─── Extracted text ───

For our purpose here, we will focus on one such practice, the situation in which a sample is not really chosen randomly, but in the context of the categorical variable that is being studied, the sample is regarded as random. For example, say that you are interested in the proportion of students at a certain college who suffer from seasonal allergies. For that purpose, the students in a large engineering class could be considered as a random sample, since there is nothing about being in an engineering class that makes you more or less likely to suffer from seasonal allergies. Technically, the engineering class is a convenience sample, but it is treated as a random sample in the context of this categorical variable. On the other hand, if you are interested in the proportion of students in the college who have math anxiety, then the class of engineering students clearly could not be viewed as a random sample, since engineering students probably have a much lower incidence of math anxiety than the college population overall.
Checking that our data satisfy the conditions under which the test can be reliably used is a very important part of the hypothesis testing process. So far we haven’t explicitly included it in the 4-step process of hypothesis testing, but now that we are discussing a specific test, you can see how it fits into the process. We are therefore now going to amend our 4-step process of hypothesis testing to include this extremely important part of the process.

─── Recorded information ───

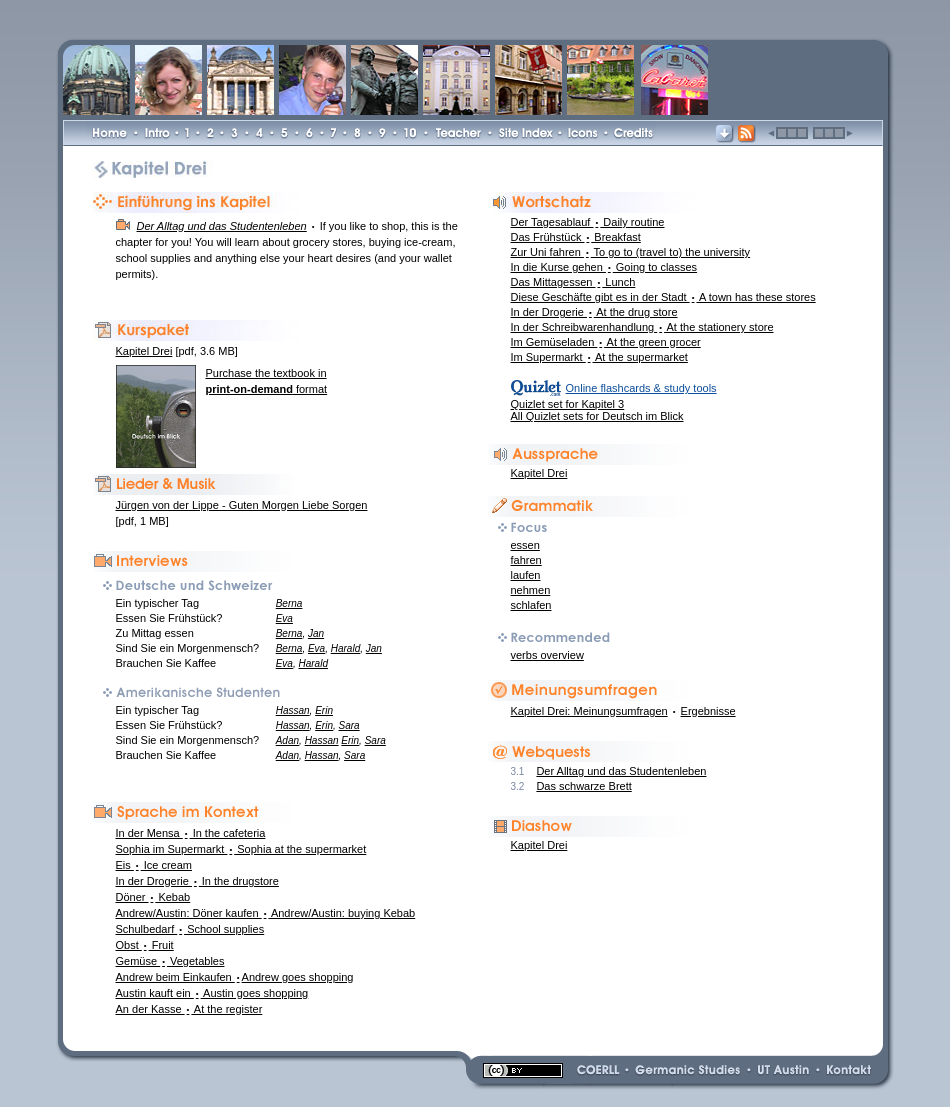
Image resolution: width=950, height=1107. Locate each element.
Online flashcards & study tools (641, 388)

───

List of tasks
1. Summarize the statistics excerpt in two sentences.
2. For each statement, say whether it agrees with the statistics excerpt, and quote the words that decide it.
(a) The engineering class is technically a convenience sample.
(b) Engineering students probably have a higher incidence of math anxiety than the college population overall.
(c) Checking the conditions for a test has already been explicitly included in the 4-step process of hypothesis testing.
3. Please print the statistics excerpt from "Checking that our" to "of the process.".
The material comes from a separate source.

Solutions in order
1. A sample that isn't chosen randomly, such as a large engineering class, can be treated as random when studying a categorical variable like seasonal allergies, because being in that class doesn't make students more or less likely to have them. It can't be treated as random for math anxiety, however, and checking that data meet the conditions for reliably using a test is an important part of hypothesis testing that is now being added to the 4-step process.

2.
(a) Yes: "Technically, the engineering class is a convenience sample"
(b) No: "engineering students probably have a much lower incidence of math anxiety than the college population overall"
(c) No: "So far we haven’t explicitly included it in the 4-step process of hypothesis testing"

3.
Checking that our data satisfy the conditions under which the test can be reliably used is a very important part of the hypothesis testing process. So far we haven’t explicitly included it in the 4-step process of hypothesis testing, but now that we are discussing a specific test, you can see how it fits into the process. We are therefore now going to amend our 4-step process of hypothesis testing to include this extremely important part of the process.